Tâches à réaliser:
**a.** Dans le texte sur les lettres de Durkheim à Mauss, autour de quelle revue s'est constituée « l'école française de sociologie » ?
**b.** Poursuivez le texte sur les lettres de Durkheim à Mauss à la suite de sa dernière phrase.

Extrait cité:
◆ ◆ ◆ ◆

Lettres à Marcel Mauss
"Emile Durkheim (1858 - 1917) et son neveu Marcel Mauss (1872 - 1950) ont été les fondateurs en France de l'ethnologie et de la sociologie, deux disciplines alors indissociables l'une de l'autre. Pareille entreprise fondatrice eût été impossible sans la relation étroite, souvent complice, parfois difficile, voire orageuse, entre les deux hommes. Longtemps attendue, la publication des lettres de l'oncle maternel à son neveu, permet de suivre, pendant un quart de siècle, les divers aspects et épisodes de cette relation. Elle apprend beaucoup sur la collaboration scientifique entre Durkheim et Mauss. Elle apporte un éclairage nouveau sur la manière dont s'est constituée "l'école française de sociologie" autour de la revue "L'Année sociologique".

◆ ◆ ◆ ◆

Données fournies:

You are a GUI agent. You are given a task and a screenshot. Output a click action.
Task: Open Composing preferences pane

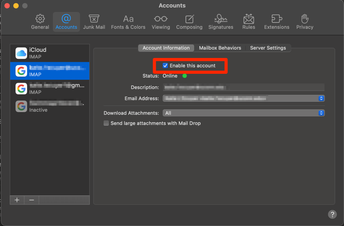(189, 22)
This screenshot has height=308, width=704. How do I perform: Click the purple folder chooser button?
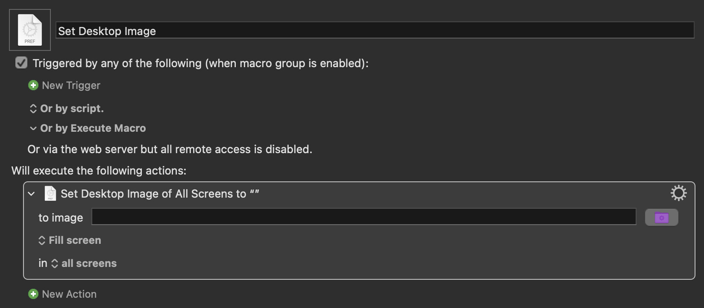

◆ ◆ ◆ ◆

Réponses données:
**a.** Autour de la revue « L'Année sociologique ».

**b.**
L'ancrage de cette "école française de sociologie"  tient pour une part au fait que Durkheim sut mobiliser autour de lui toute une génération tels que Célestin Bouglé (1870-1940), qui étudie les formes sociales favorisant les idées démocratiques et laïques dans "Essais sur le régime des castes" (1908),  Hubert Bourgin (1874-1955), Georges Davy (1883-1976), Paul Fauconnet (1874-1938), connu pour son ouvrage "Responsabilité, Étude et Sociologie (1920), Louis Gernet (1882-1964), Maurice Halbwachs (1877-1945), René Hertz (1881-1915), Henri Hubert (1872-1927), Paul Huvelin (1873-1924), Paul Lapie (1869-1927), Marcel Mauss (1872-1950), Gaston Richard (1860-1945), François Simiand (1873-1935), économiste, auteur de "le Salaire, l'évolution sociale et la monnaie" (1932).